In a room with a red floor five women
with five wombs, five hearts, ten hands
and ten thousand pulses
are still.
A silvery kanoun hangs plucked tones.

Pale green branches eyelash cheeks.
The river of thoughts or no thoughts winds
her water, ruffled by fish, stones, breaths
of five ruby women.

*****

During Dancemeditation my body combines times. The sense of dual realities – not so much recollection – is montage or pentimento. In this poem, the stillness combines all times. During the class, this was so palpable to me. I also felt that there was no particular importance to the specific scenes other than their stillness. I had no urge to analyze the ‘meaning’ of place, or action, or who. The value was ‘stillness’.
Yet there was place. There were occupants. And these aspects were beautiful to me. It was a limpid, awake dream-like perception – not a day-dream or memory. The exactitude of the experience had the detail of  Persian miniature, though not particularly visual so much as a full-range awareness. An other-worldly awareness.

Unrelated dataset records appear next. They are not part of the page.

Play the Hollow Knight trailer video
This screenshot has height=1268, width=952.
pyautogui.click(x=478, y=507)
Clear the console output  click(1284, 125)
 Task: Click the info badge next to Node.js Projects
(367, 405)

Stepping beyond ordinary awareness is an interesting cultivation. These perceptions are not accidental. They aren’t easy to find. Like a coming across a tiny brook with perfect green moss, undisturbed, pure, with a small bird flipping its head in a shaft of light, and you know, never having taken that path before just at that time of day, you might never see that exact scene ever again.
It is so delicate…

Intimacy with Eternity

If you only dance when you are in the mood, you will probably only dance in a certain mood.
This is not a practice.

A practice is a process of bearing witness to all of the self, not just certain moods.
A Dancemeditation practice is dancing/moving regularly, with awareness, patience, respect, and appreciation. We go beyond habitual impulsiveness to a mature, sustaining relationship to our embodied consciousness.

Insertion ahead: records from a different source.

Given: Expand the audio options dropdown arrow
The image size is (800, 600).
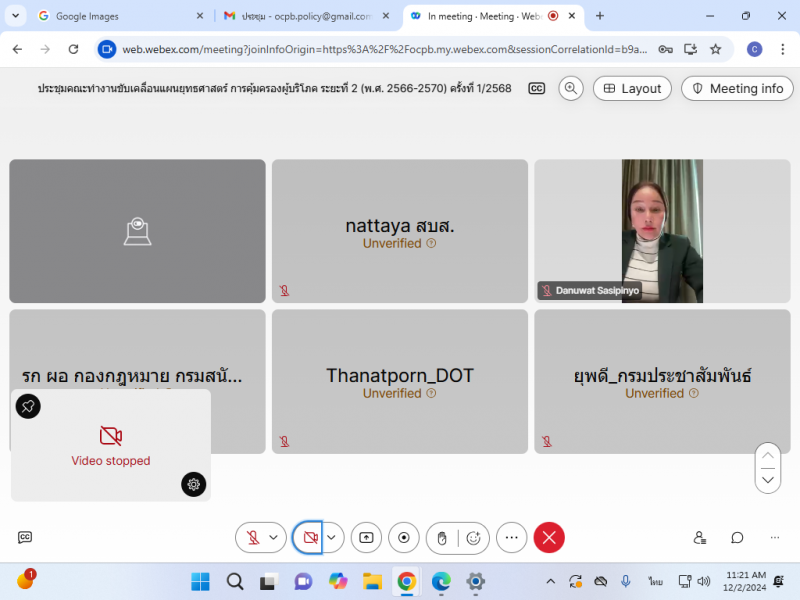Looking at the screenshot, I should (274, 538).
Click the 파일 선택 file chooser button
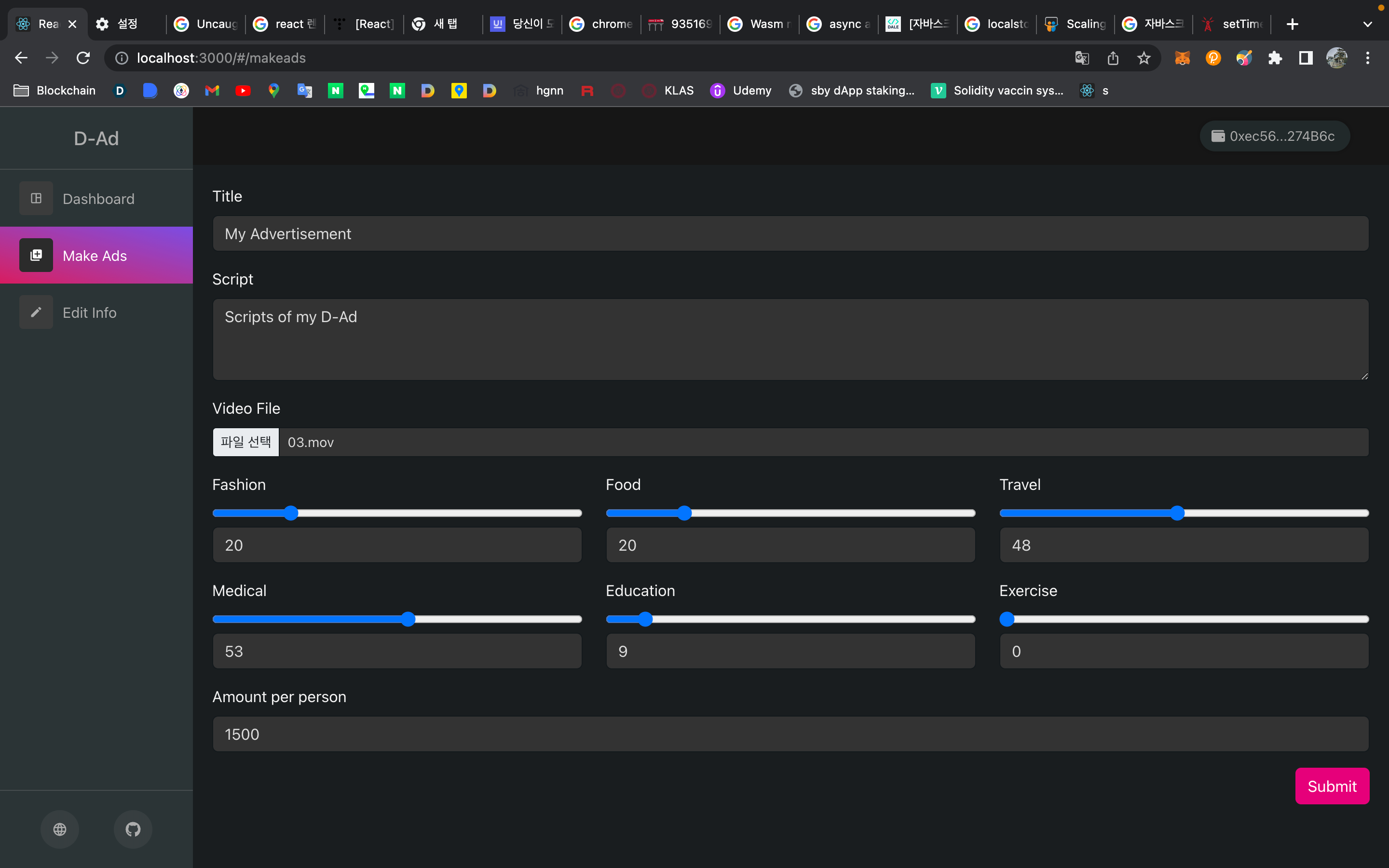Viewport: 1389px width, 868px height. point(245,442)
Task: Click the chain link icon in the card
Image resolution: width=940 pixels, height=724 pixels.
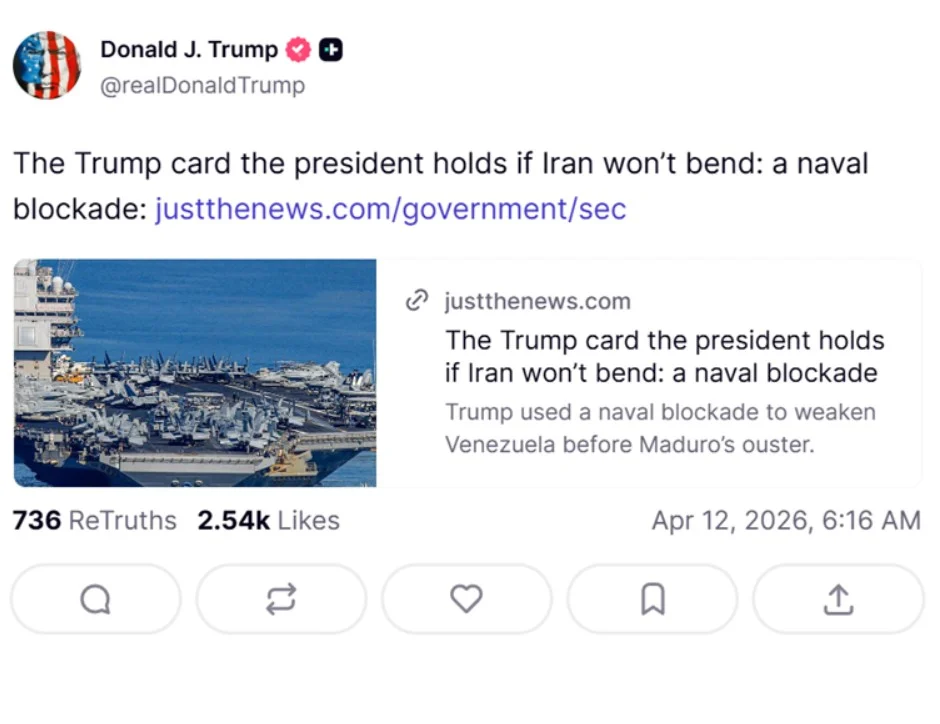Action: point(417,301)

Developing a practice takes years and years. I don’t know anyone who hit on it right away then kept it going forever after without cessation or resistance. I don’t know anyone who fell in love with the toil of regular practice. But I know many people who have fallen in deep love with the  totality of their practice over time.
We appreciate the insights.
We savor learning about who we are.
We treasure the safe haven for de-bugging ourselves.
We have no words for the preciousness of our Intimate corner with Eternity.